CDTI Advanced Materials, Inc.
- Formerly: Clean Diesel Technologies, Inc.
- Company type: Public
- Traded as: OTC Pink: CDTI (since 2018) Nasdaq: CDTI (1995-2018)
- Industry: Pollution Controls
- Founded: 1996; 30 years ago
- Headquarters: Oxnard, California
- Key people: Matthew Beale (CEO)
- Revenue: $52.48 million (As of 2013^{[update]})
- Website: cdti.com

= Clean Diesel Technologies =

American company

CDTI Advanced Materials, Inc. (formerly Clean Diesel Technologies, Inc.) is an American company that focuses on providing vehicle emissions control systems for heavy duty and light duty diesel pollution control.
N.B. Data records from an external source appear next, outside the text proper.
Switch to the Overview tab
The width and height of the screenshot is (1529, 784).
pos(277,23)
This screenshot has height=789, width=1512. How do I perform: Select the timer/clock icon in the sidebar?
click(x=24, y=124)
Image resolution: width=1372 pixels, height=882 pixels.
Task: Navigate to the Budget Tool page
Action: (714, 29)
The company has two divisions, including Heavy Duty Diesel Systems division, which focusing on developing and producing exhaust emission control device, and Catalyst division engaged in developing catalyst applied for emission reduction. The company has two self-developed and patented intellectual properties including MPC, a catalyst manufacturing process, and Platinum Plus, a diesel soluble additive. Their products have received US Environmental Protection Agency ("EPA") verification and have been widely used in highway automobile engines.

==Background==
CDTi was founded in 1996 and based in Ventura, California. Despite the core business in US, it also operates in Canada, France, Japan and Sweden. In September 2012, the company and its subsidiaries changed their names to CDTi and operates under this name. With the increasingly significant exhaust pollution control situation worldwide, the company provides devices for internal combustion engines. It generated a revenue of $60.5 million in 2012 with an increase of 40.5% in Catalyst division.

In December, 2013, Its product Purifilter(R)EGR and its off-road version Purifilter(R)OR, which were developed applying MPC technology to control exhaust emission, received the verification of US Environmental Protection Agency ("EPA"), which indicated that the product should be used in a majority of heavy highway engines in US.